[START OF Supplied material]

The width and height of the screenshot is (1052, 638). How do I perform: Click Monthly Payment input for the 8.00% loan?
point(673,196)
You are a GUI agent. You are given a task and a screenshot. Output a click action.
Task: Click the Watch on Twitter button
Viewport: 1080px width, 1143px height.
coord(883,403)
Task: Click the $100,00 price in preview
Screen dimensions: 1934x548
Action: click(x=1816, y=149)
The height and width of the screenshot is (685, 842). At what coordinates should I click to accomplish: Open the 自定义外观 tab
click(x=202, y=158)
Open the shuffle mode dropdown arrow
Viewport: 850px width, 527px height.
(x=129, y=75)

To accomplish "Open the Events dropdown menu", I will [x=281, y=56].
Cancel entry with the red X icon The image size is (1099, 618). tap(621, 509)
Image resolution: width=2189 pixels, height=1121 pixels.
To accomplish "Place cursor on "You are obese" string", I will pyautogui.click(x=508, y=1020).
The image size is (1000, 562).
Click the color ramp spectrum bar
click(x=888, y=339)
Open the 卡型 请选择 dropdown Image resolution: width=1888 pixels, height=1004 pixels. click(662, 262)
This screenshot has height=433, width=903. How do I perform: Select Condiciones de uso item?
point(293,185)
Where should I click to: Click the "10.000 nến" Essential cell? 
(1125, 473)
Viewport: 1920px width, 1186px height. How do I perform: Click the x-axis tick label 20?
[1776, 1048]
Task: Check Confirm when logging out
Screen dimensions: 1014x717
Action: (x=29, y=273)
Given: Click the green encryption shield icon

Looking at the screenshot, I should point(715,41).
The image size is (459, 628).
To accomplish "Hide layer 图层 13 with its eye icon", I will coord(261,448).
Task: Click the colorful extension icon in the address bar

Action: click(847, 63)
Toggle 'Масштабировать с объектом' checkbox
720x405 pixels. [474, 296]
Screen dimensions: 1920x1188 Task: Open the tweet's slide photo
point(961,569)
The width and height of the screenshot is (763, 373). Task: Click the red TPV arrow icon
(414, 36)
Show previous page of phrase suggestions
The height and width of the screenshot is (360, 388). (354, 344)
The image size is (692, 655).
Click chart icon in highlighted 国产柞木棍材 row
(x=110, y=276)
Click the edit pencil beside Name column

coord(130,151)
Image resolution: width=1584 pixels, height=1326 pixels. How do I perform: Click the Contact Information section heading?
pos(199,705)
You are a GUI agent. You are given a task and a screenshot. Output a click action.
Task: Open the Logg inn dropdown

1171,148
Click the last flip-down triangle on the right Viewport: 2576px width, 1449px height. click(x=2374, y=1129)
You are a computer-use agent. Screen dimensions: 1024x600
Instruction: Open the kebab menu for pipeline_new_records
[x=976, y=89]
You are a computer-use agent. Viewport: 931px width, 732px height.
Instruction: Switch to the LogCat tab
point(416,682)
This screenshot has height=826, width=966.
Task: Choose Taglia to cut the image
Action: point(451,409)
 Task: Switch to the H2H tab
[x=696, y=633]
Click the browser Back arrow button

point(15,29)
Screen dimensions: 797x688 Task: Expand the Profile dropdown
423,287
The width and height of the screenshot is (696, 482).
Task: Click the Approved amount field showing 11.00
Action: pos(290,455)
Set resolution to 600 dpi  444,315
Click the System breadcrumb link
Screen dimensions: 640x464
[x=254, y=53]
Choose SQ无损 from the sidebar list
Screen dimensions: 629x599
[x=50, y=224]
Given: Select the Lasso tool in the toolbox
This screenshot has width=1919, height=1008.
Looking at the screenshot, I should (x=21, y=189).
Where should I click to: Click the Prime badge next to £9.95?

[END OF Supplied material]

■ What to work on ■
Copy every line above word for word.

■ Solution for this task ■
The width and height of the screenshot is (1052, 638). How do I perform: Click Monthly Payment input for the 8.00% loan?
point(673,196)
You are a GUI agent. You are given a task and a screenshot. Output a click action.
Task: Click the Watch on Twitter button
Viewport: 1080px width, 1143px height.
coord(883,403)
Task: Click the $100,00 price in preview
Screen dimensions: 1934x548
Action: click(x=1816, y=149)
The height and width of the screenshot is (685, 842). At what coordinates should I click to accomplish: Open the 自定义外观 tab
click(x=202, y=158)
Open the shuffle mode dropdown arrow
Viewport: 850px width, 527px height.
(x=129, y=75)

To accomplish "Open the Events dropdown menu", I will [x=281, y=56].
Cancel entry with the red X icon The image size is (1099, 618). tap(621, 509)
Image resolution: width=2189 pixels, height=1121 pixels.
To accomplish "Place cursor on "You are obese" string", I will pyautogui.click(x=508, y=1020).
The image size is (1000, 562).
Click the color ramp spectrum bar
click(x=888, y=339)
Open the 卡型 请选择 dropdown Image resolution: width=1888 pixels, height=1004 pixels. click(662, 262)
This screenshot has height=433, width=903. How do I perform: Select Condiciones de uso item?
point(293,185)
Where should I click to: Click the "10.000 nến" Essential cell? 
(1125, 473)
Viewport: 1920px width, 1186px height. How do I perform: Click the x-axis tick label 20?
[1776, 1048]
Task: Check Confirm when logging out
Screen dimensions: 1014x717
Action: (x=29, y=273)
Given: Click the green encryption shield icon

Looking at the screenshot, I should point(715,41).
The image size is (459, 628).
To accomplish "Hide layer 图层 13 with its eye icon", I will coord(261,448).
Task: Click the colorful extension icon in the address bar

Action: click(847, 63)
Toggle 'Масштабировать с объектом' checkbox
720x405 pixels. [474, 296]
Screen dimensions: 1920x1188 Task: Open the tweet's slide photo
point(961,569)
The width and height of the screenshot is (763, 373). Task: Click the red TPV arrow icon
(414, 36)
Show previous page of phrase suggestions
The height and width of the screenshot is (360, 388). (354, 344)
The image size is (692, 655).
Click chart icon in highlighted 国产柞木棍材 row
(x=110, y=276)
Click the edit pencil beside Name column

coord(130,151)
Image resolution: width=1584 pixels, height=1326 pixels. How do I perform: Click the Contact Information section heading?
pos(199,705)
You are a GUI agent. You are given a task and a screenshot. Output a click action.
Task: Open the Logg inn dropdown

1171,148
Click the last flip-down triangle on the right Viewport: 2576px width, 1449px height. click(x=2374, y=1129)
You are a computer-use agent. Screen dimensions: 1024x600
Instruction: Open the kebab menu for pipeline_new_records
[x=976, y=89]
You are a computer-use agent. Viewport: 931px width, 732px height.
Instruction: Switch to the LogCat tab
point(416,682)
This screenshot has height=826, width=966.
Task: Choose Taglia to cut the image
Action: point(451,409)
 Task: Switch to the H2H tab
[x=696, y=633]
Click the browser Back arrow button

point(15,29)
Screen dimensions: 797x688 Task: Expand the Profile dropdown
423,287
The width and height of the screenshot is (696, 482).
Task: Click the Approved amount field showing 11.00
Action: pos(290,455)
Set resolution to 600 dpi  444,315
Click the System breadcrumb link
Screen dimensions: 640x464
[x=254, y=53]
Choose SQ无损 from the sidebar list
Screen dimensions: 629x599
[x=50, y=224]
Given: Select the Lasso tool in the toolbox
This screenshot has width=1919, height=1008.
Looking at the screenshot, I should (x=21, y=189).
Where should I click to: Click the Prime badge next to £9.95?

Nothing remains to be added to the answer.